Light Waves: Seeing is Believing, CBS Talk 2016

Useful information
Kit List: 

At least two different colours of laser pointer.
Diffraction gratings/CD DVD segments.
Ripple tank.
Shive wave machine (made from duct tape, skewers and weights).
Slinky.
Bubble wand (piece of wire bent into a loop) + bubble liquid.
Glass/perspex prism.
Polarising filters.
Torch.

Explanation
Explanation: 

I won't necessarily use all these demonstrations in the talk:

A) Polarisation: essentially a copy of the most basic part of the polarisation experiment, rotating two polarising filters.

B) Shive wave machine: two long duck tape strips stuck together with skewers sandwiched between at regular intervals. Weights are attached to the skewer ends. This is used as a wave model to demonstrate some basic characteristics.

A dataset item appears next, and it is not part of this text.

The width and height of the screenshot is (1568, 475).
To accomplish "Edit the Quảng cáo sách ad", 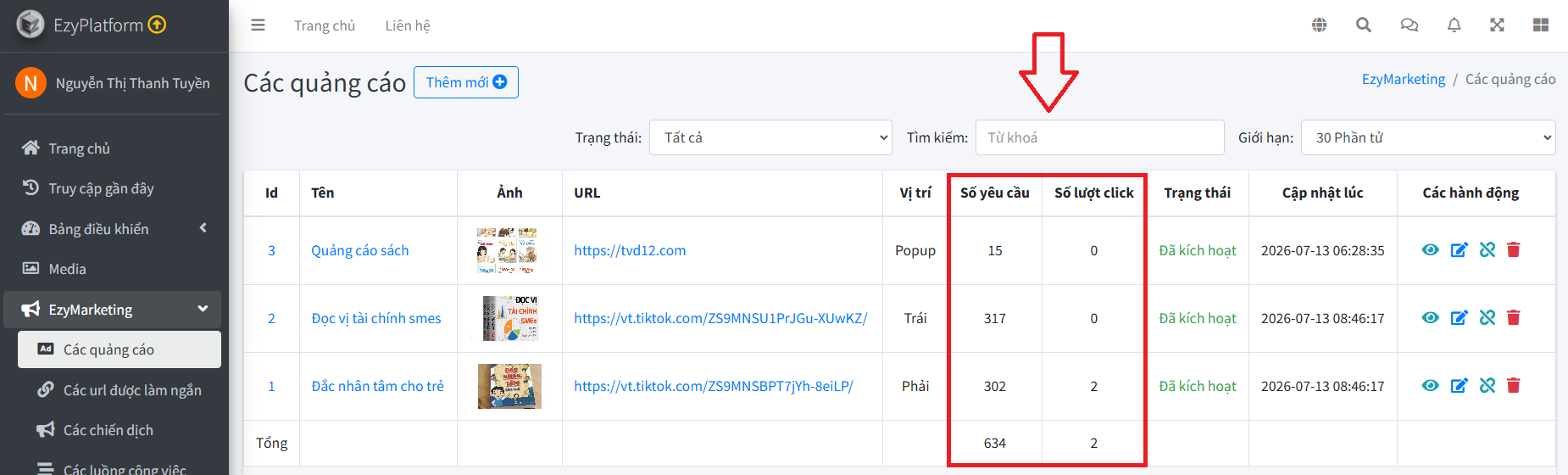I will pyautogui.click(x=1459, y=250).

C) Walking people model of refraction: use a line of volunteers walking at a regular pace to demonstrate what happens to a wavefront at an imaginary interface.

D) Refraction: shine a laser/white light through a prism to demonstrate refraction.

E) Use a slinky to demonstrate interference and standing waves.

F) Make bubbles/bubble films and relate colours being observed to standing waves in the film.

G) Ripple tank: used to demonstrate diffraction from a double slit or airy-type pattern formed if the tank is round.

H) Diffraction gratings: used to demonstrate that light diffraction is equivalent to what was observed in the ripple tank.

I) Get the audience to make a Mexican wave.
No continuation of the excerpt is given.